Activity
Transcribe the entries exactly as given and skip whatever images they hold.

(Stored records)
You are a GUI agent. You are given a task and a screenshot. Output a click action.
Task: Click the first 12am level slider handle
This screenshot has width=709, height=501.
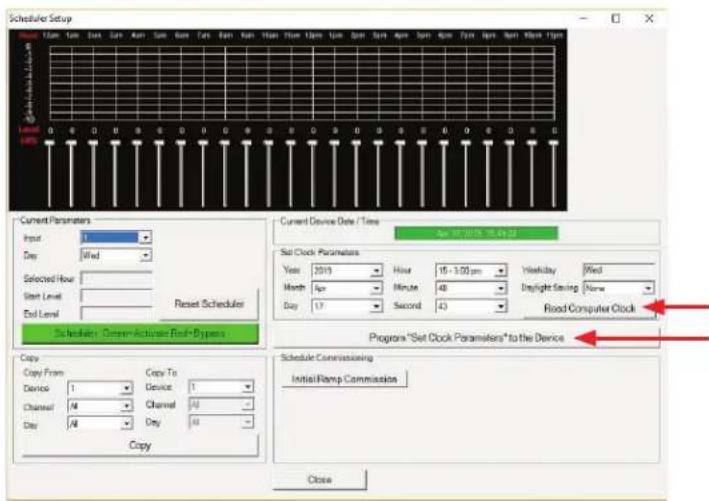pyautogui.click(x=49, y=143)
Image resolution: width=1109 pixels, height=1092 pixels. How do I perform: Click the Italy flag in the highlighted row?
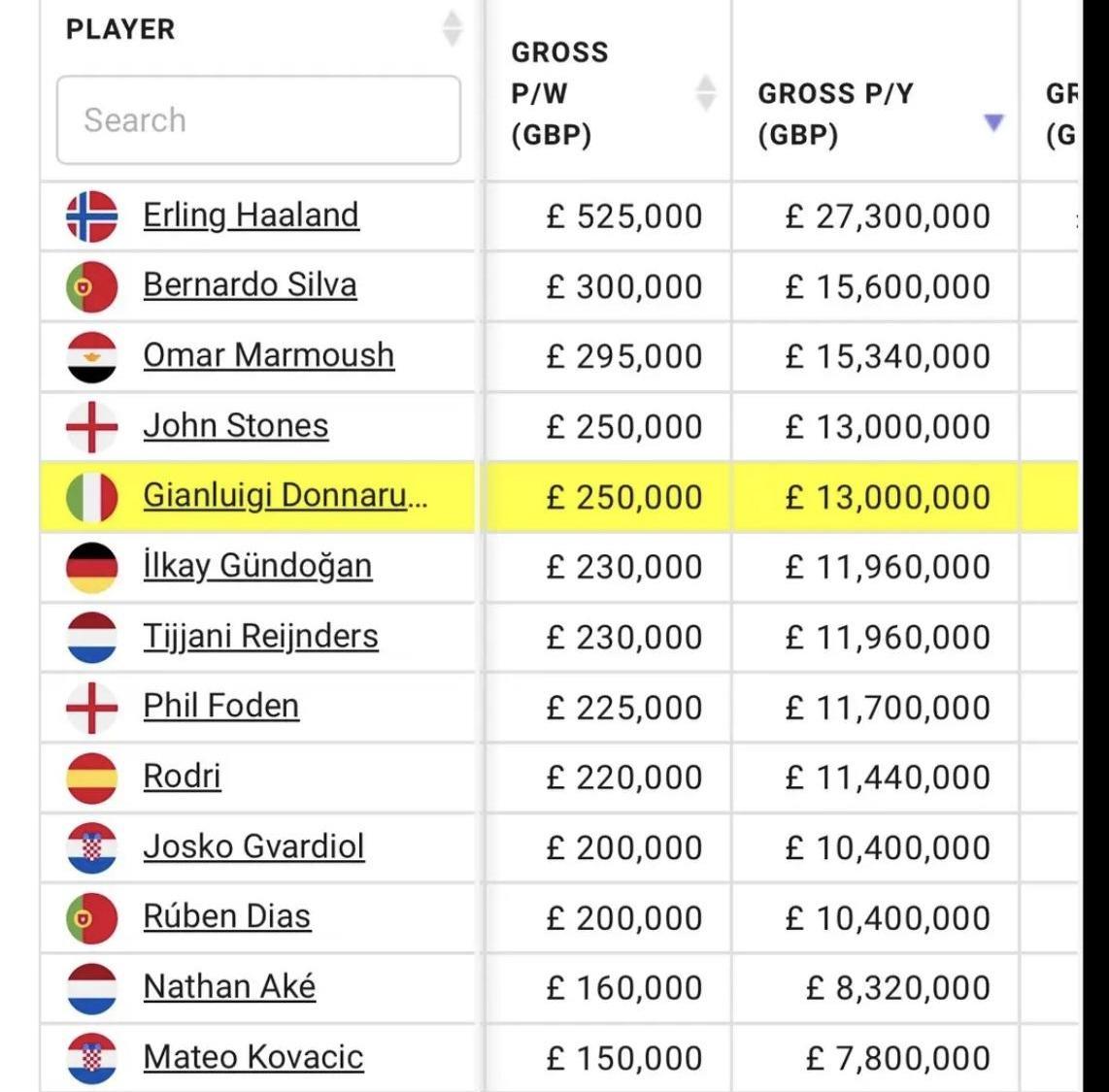pyautogui.click(x=91, y=497)
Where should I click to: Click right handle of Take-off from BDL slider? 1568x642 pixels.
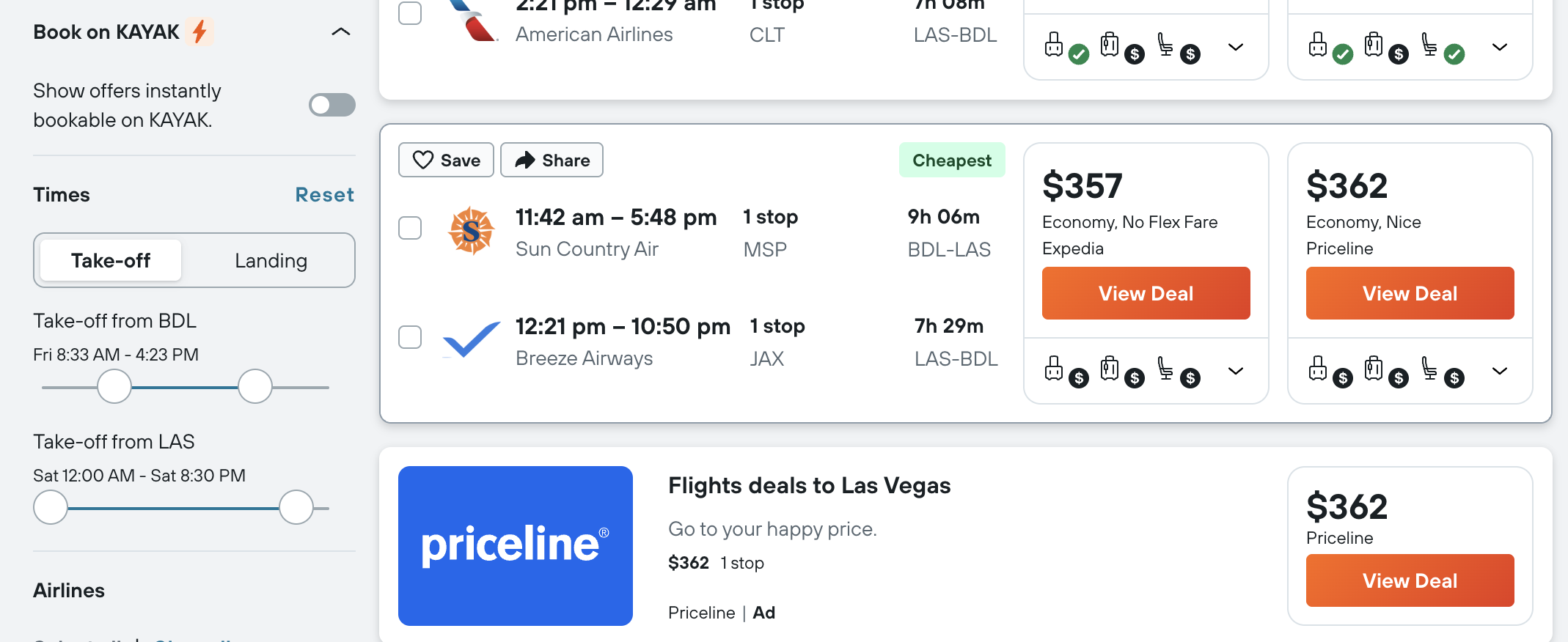pyautogui.click(x=255, y=386)
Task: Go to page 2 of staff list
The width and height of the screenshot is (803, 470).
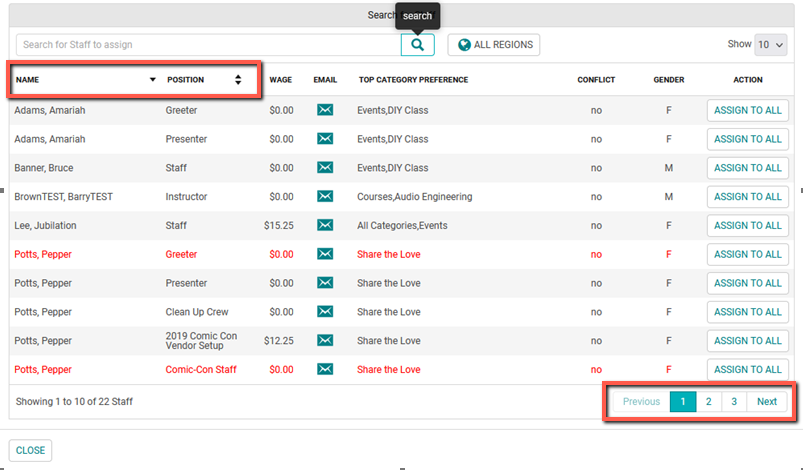Action: click(x=708, y=402)
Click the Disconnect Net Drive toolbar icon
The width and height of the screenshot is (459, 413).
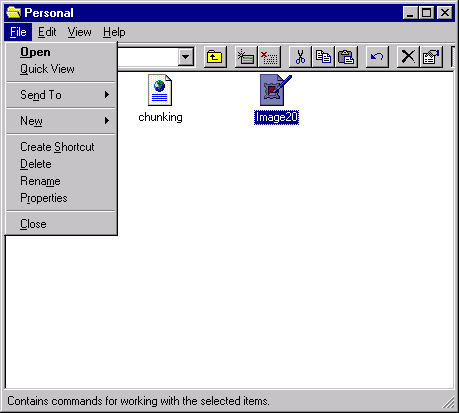click(269, 57)
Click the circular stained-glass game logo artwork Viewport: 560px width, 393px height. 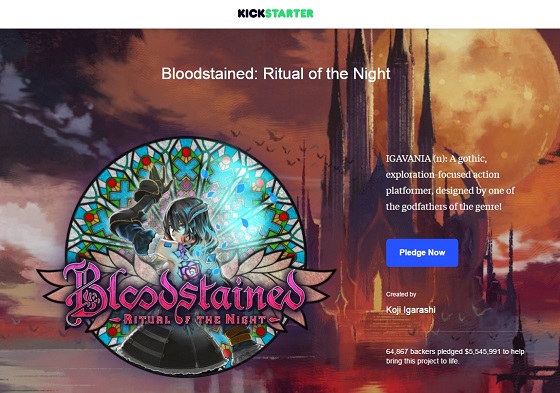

Response to this exercise
You are a GUI agent. You are given a task and a screenshot. Output a click action.
Task: Click the first 12am level slider handle
This screenshot has width=709, height=501.
pyautogui.click(x=49, y=143)
Image resolution: width=1109 pixels, height=1092 pixels. How do I perform: Click the Italy flag in the highlighted row?
pyautogui.click(x=91, y=497)
Where should I click to: Click right handle of Take-off from BDL slider? 1568x642 pixels.
pyautogui.click(x=255, y=386)
Task: Go to page 2 of staff list
The width and height of the screenshot is (803, 470).
Action: click(x=708, y=402)
Click the Disconnect Net Drive toolbar icon
The width and height of the screenshot is (459, 413).
click(269, 57)
Click the circular stained-glass game logo artwork Viewport: 560px width, 393px height. 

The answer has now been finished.